Transformers Don’t Need LayerNorm at Inference Time: Scaling LayerNorm Removal to GPT-2 XL and Implications for Mechanistic Interpretability

The paper demonstrates that layer normalization can be removed from pretrained GPT-2 models through fine-tuning, achieving minimal performance degradation. It resides in the 'Post-Training LayerNorm Removal via Fine-Tuning' leaf, which contains only three papers total within a taxonomy of 19 papers across seven leaf nodes. This represents a moderately sparse research direction focused specifically on post-hoc removal strategies, distinguishing it from the broader field of normalization analysis or training-time architectural modifications. The work's positioning suggests it addresses a relatively focused question within the larger normalization debate.

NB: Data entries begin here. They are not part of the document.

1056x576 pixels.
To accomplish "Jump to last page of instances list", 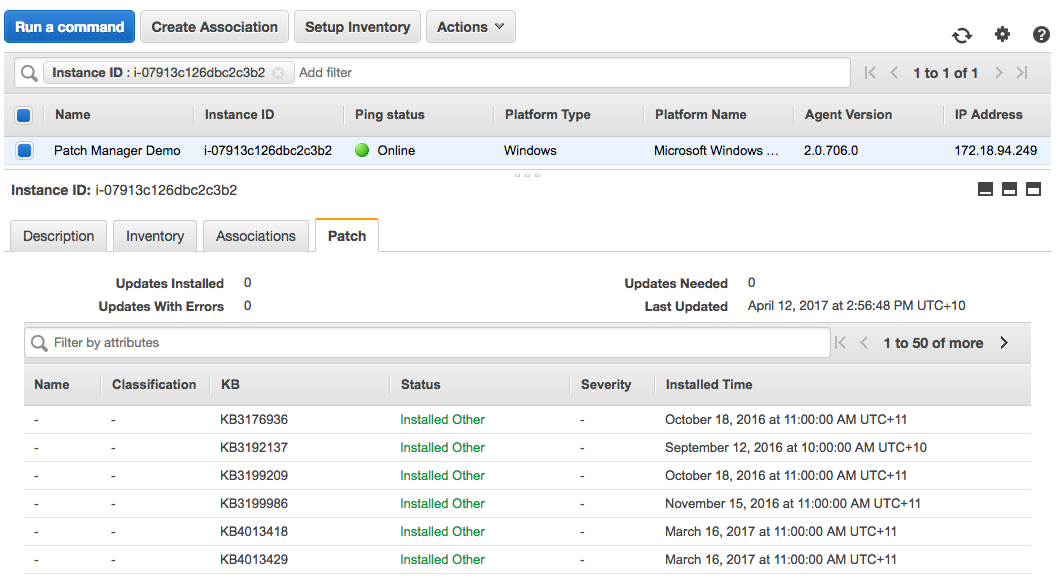I will (1022, 73).
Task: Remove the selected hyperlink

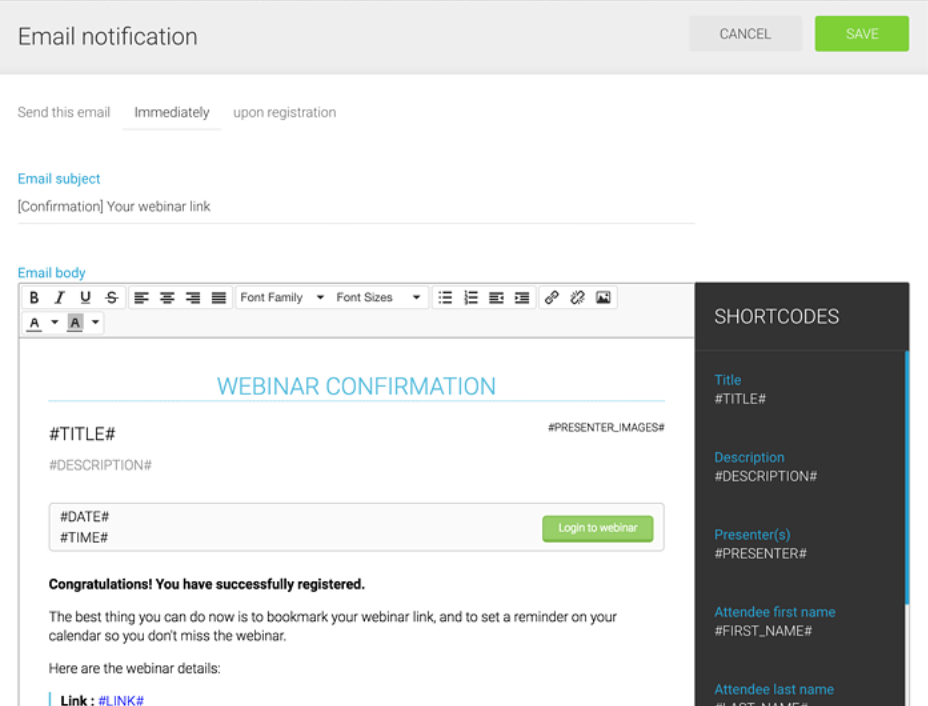Action: (x=575, y=297)
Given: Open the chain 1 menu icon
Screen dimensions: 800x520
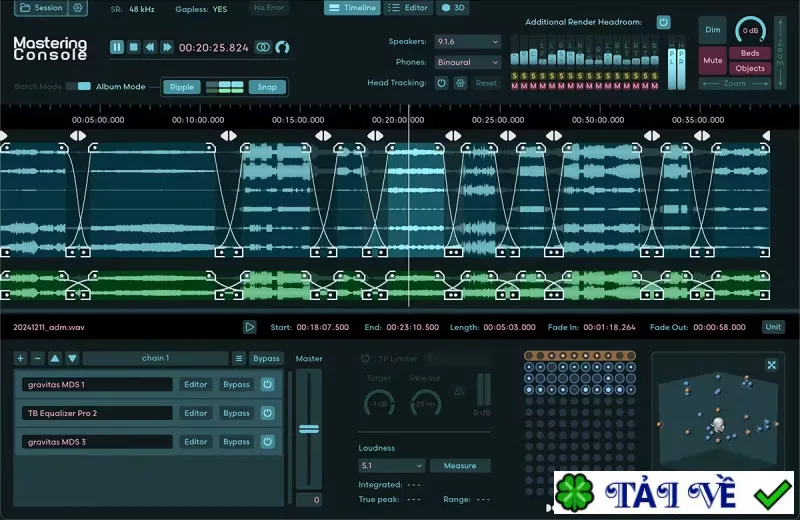Looking at the screenshot, I should click(239, 358).
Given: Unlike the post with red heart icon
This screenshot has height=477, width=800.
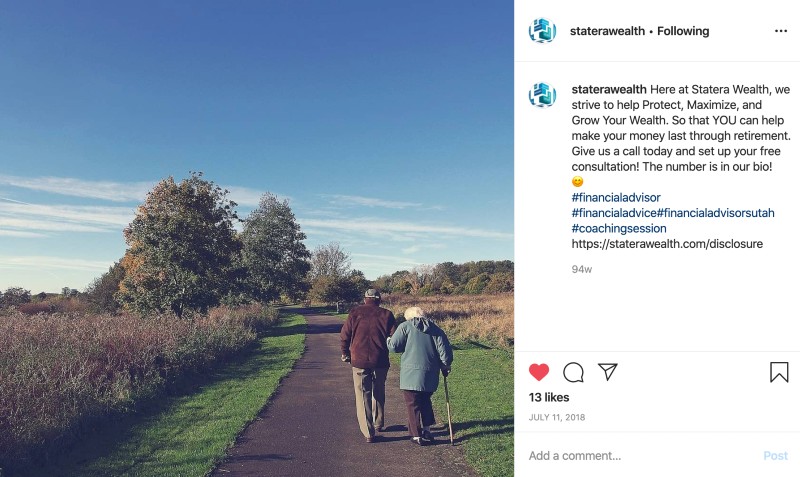Looking at the screenshot, I should coord(539,372).
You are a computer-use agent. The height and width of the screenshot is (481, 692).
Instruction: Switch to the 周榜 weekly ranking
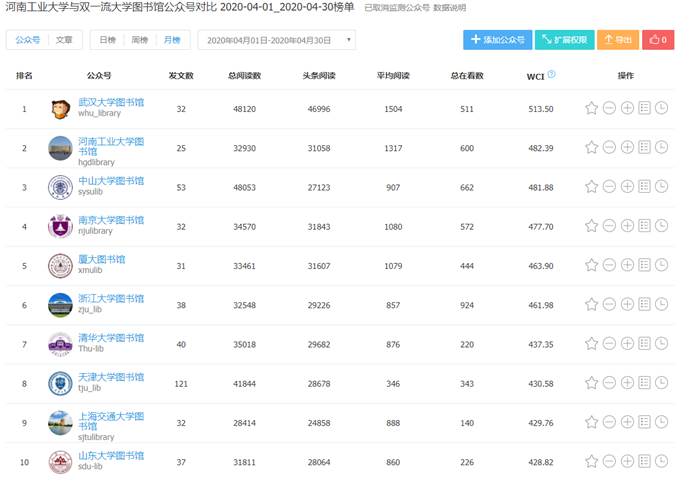coord(140,40)
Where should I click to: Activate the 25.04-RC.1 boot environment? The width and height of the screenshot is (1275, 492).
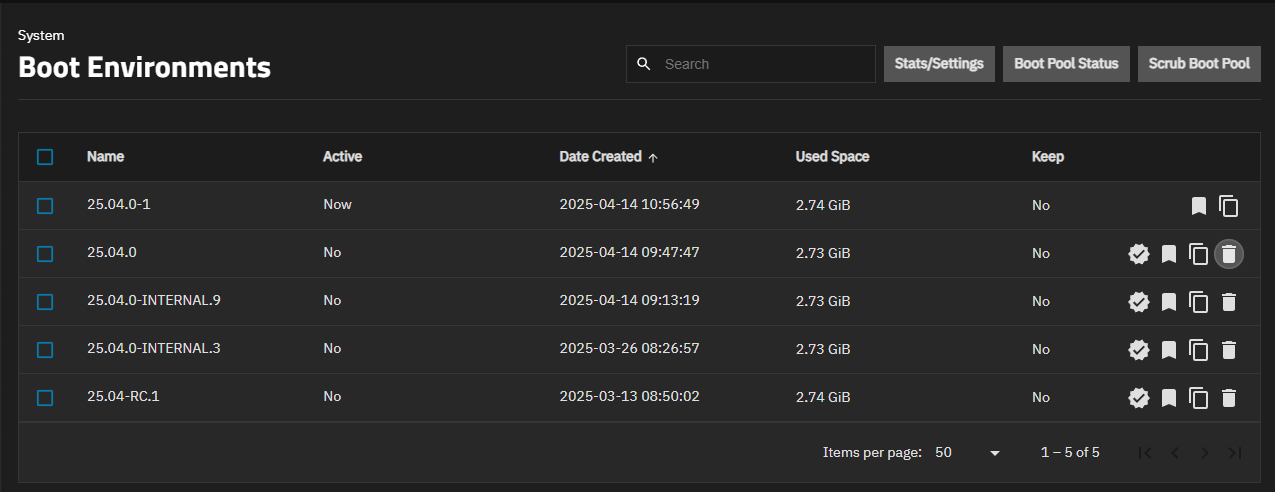coord(1138,398)
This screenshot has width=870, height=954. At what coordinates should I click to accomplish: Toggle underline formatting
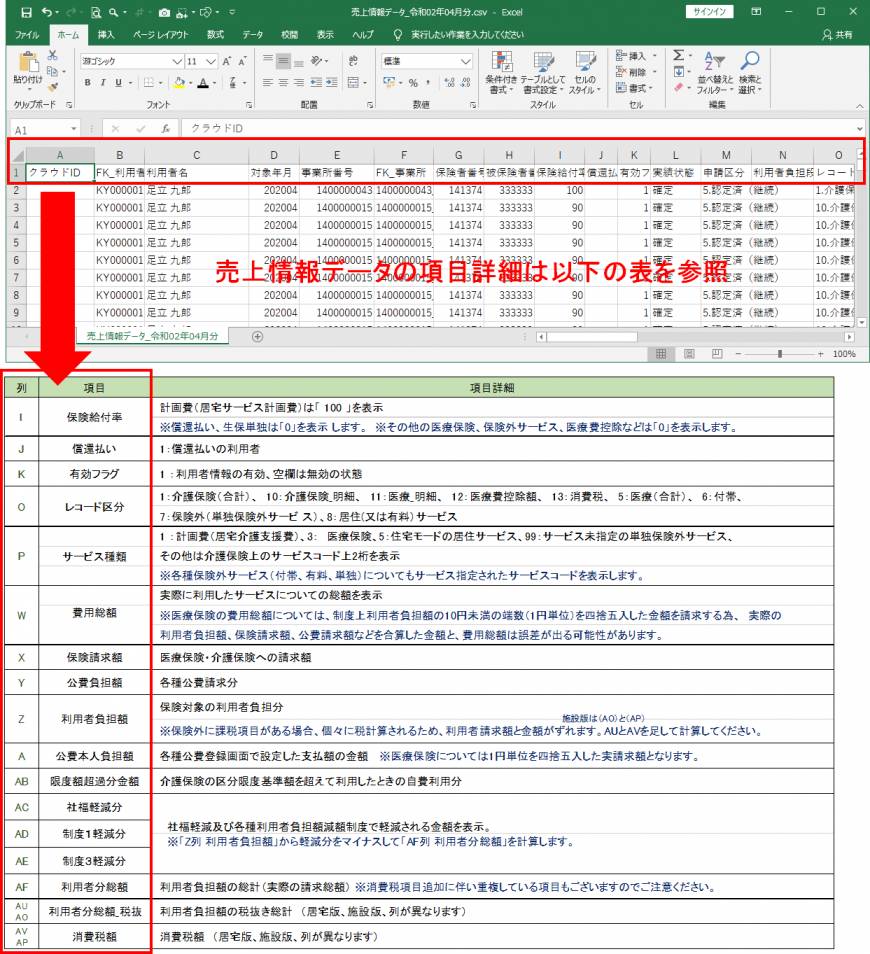[118, 82]
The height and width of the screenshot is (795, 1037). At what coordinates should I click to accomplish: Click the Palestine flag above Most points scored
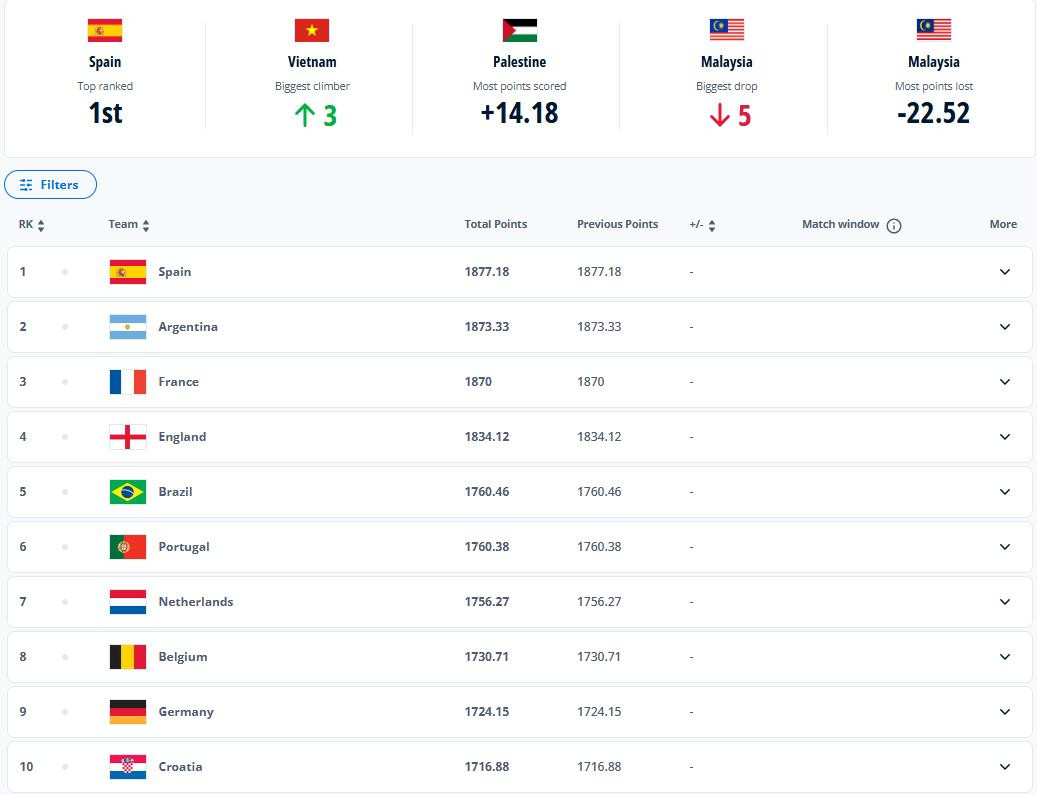(519, 30)
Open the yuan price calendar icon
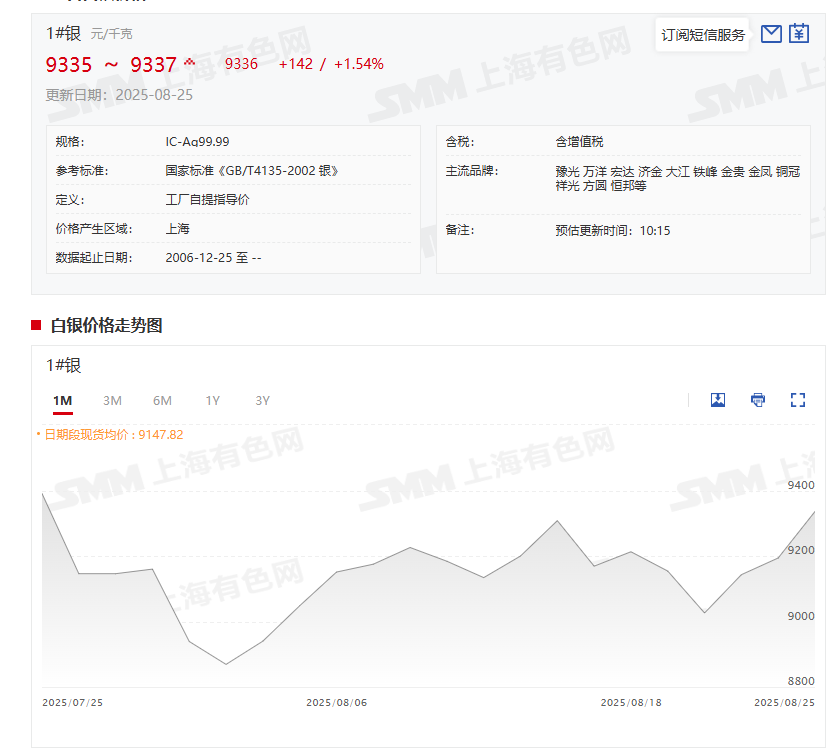Screen dimensions: 832x754 [x=798, y=34]
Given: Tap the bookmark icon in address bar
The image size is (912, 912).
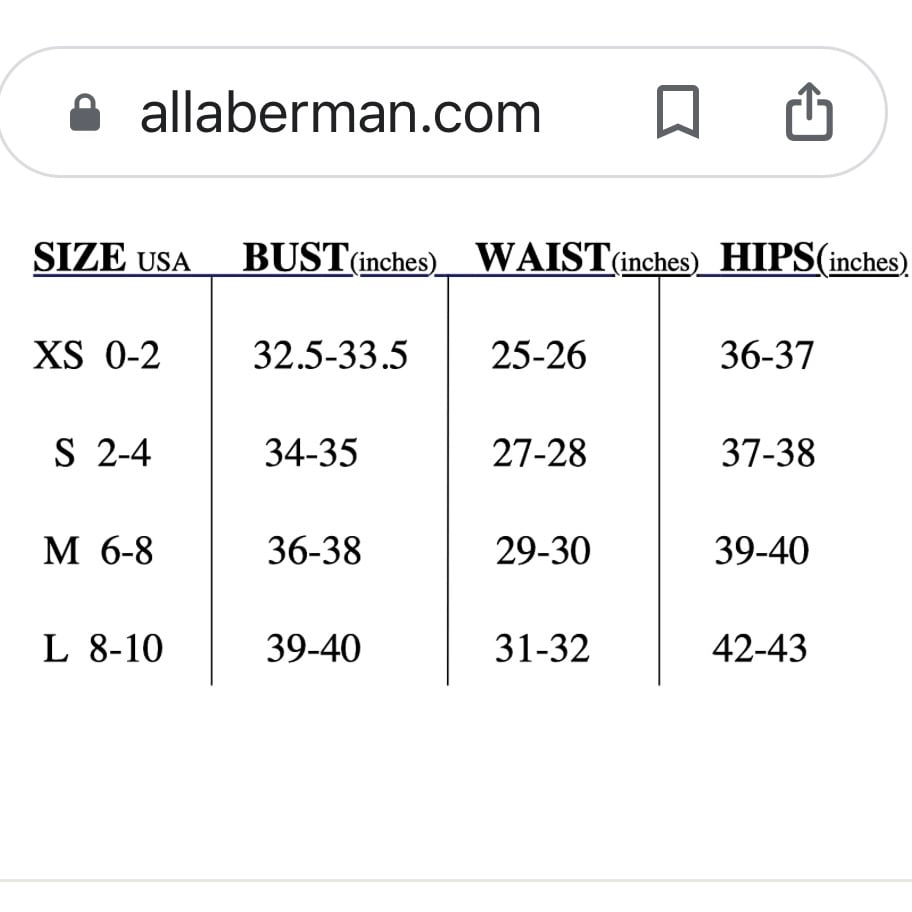Looking at the screenshot, I should [x=678, y=112].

The taxonomy reveals three major branches: removal techniques, analytical studies, and application-specific optimizations. The paper's leaf sits within the removal branch alongside alternative normalization methods like RMSNorm replacements. Neighboring leaves include architectural analysis examining LayerNorm placement and outlier feature interactions, plus domain-specific optimizations for privacy-preserving inference and compression. The scope boundaries indicate this work differs from training-from-scratch approaches and from studies merely analyzing normalization's role without proposing removal. Its sibling papers similarly explore post-training elimination strategies, suggesting a coherent subfield examining whether pretrained models can shed normalization layers.

Among seven candidates examined across three contributions, four refutable pairs were identified. The core removal technique examined three candidates with two appearing to provide overlapping prior work. The open-source model suite examined two candidates with one refutable match, while the interpretability validation similarly found one refutable candidate among two examined. This limited search scope—seven total candidates rather than dozens—means the analysis captures immediate neighbors but cannot claim exhaustive coverage. The interpretability contribution appears relatively less explored in the examined literature, while the removal methodology itself encounters more substantial prior work within this constrained sample.

Based on examination of seven semantically related candidates, the work appears to operate in a moderately explored space with identifiable prior art in post-training removal techniques. The interpretability angle and scaling analysis may offer distinguishing elements, though the limited search scope prevents definitive assessment of their novelty. The taxonomy structure suggests this represents incremental progress within an established research direction rather than opening entirely new territory, though the specific combination of removal, release, and interpretability testing may differentiate it from immediate predecessors.